▸ Exercise details:
No pictures go in the copy. Restate, word for word, each line from the one containing "Dental (12, 1440)" through the last line below.

[Information given — start]

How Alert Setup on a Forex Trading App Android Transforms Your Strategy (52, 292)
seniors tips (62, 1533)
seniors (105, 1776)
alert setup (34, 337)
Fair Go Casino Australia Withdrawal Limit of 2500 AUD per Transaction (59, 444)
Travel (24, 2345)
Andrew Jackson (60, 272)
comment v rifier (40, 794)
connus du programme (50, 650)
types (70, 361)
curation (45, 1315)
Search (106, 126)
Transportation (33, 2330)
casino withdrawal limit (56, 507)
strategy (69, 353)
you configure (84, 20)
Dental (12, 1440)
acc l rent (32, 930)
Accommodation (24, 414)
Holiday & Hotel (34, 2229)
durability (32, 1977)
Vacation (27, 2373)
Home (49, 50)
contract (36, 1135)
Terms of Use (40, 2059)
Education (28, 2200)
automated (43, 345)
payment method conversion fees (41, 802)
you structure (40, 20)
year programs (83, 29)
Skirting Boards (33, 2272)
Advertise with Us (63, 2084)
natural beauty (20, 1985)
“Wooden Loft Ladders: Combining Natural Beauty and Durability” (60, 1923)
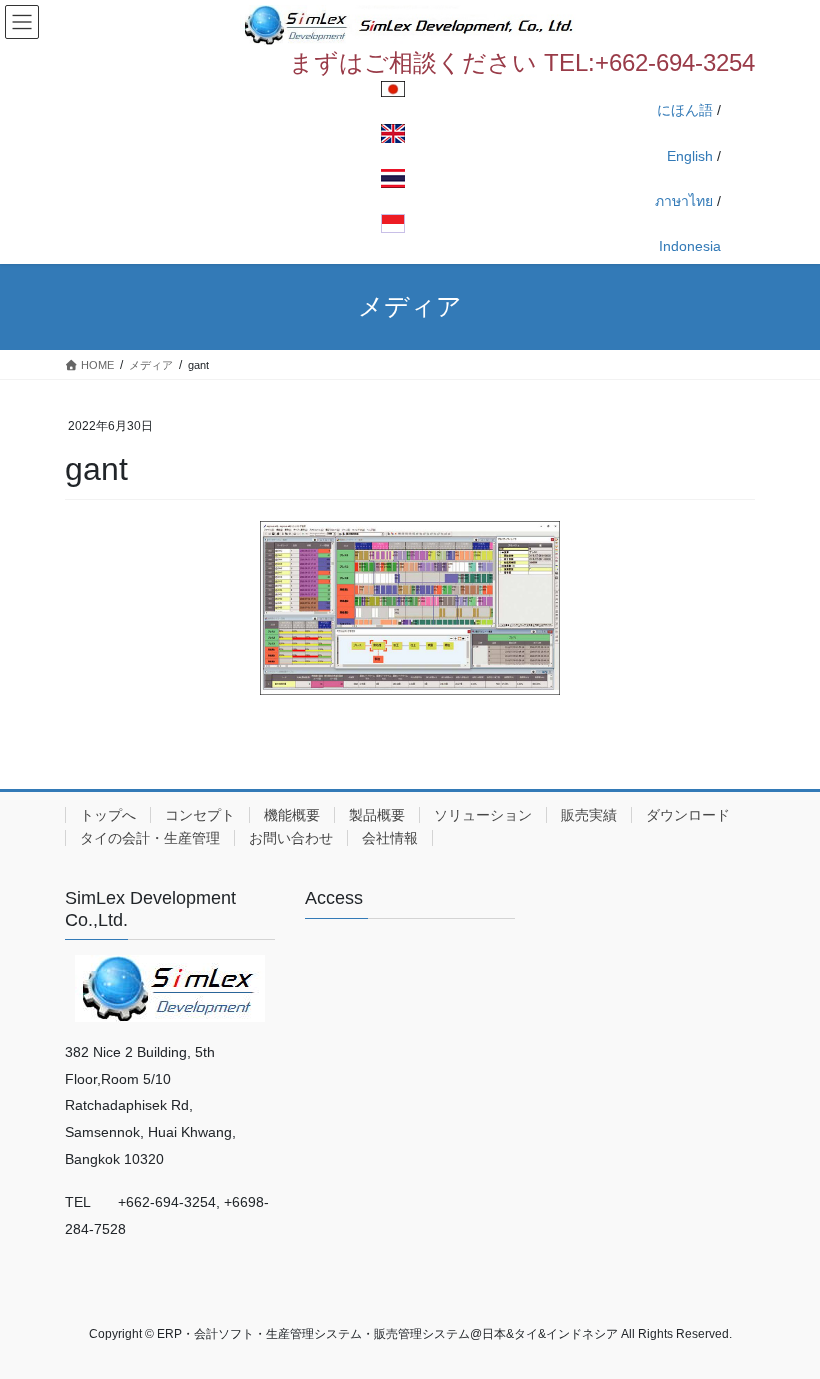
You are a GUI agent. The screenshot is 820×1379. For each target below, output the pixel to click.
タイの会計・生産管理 (150, 838)
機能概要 (292, 815)
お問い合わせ (291, 838)
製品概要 (377, 815)
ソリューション (483, 815)
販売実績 (589, 815)
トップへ (108, 815)
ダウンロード (688, 815)
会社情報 (390, 838)
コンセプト (200, 815)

[Information given — finish]

▸ Exercise solution:
Dental (12, 1440)
acc l rent (32, 930)
Accommodation (24, 414)
Holiday & Hotel (34, 2229)
durability (32, 1977)
Vacation (27, 2373)
Home (49, 50)
contract (36, 1135)
Terms of Use (40, 2059)
Education (28, 2200)
automated (43, 345)
payment method conversion fees (41, 802)
you structure (40, 20)
year programs (83, 29)
Skirting Boards (33, 2272)
Advertise with Us (63, 2084)
natural beauty (20, 1985)
“Wooden Loft Ladders: Combining Natural Beauty and Durability” (60, 1923)
You are a GUI agent. The screenshot is 820×1379. For each target below, output the pixel to click.
タイの会計・生産管理 (150, 838)
機能概要 (292, 815)
お問い合わせ (291, 838)
製品概要 (377, 815)
ソリューション (483, 815)
販売実績 (589, 815)
トップへ (108, 815)
ダウンロード (688, 815)
会社情報 (390, 838)
コンセプト (200, 815)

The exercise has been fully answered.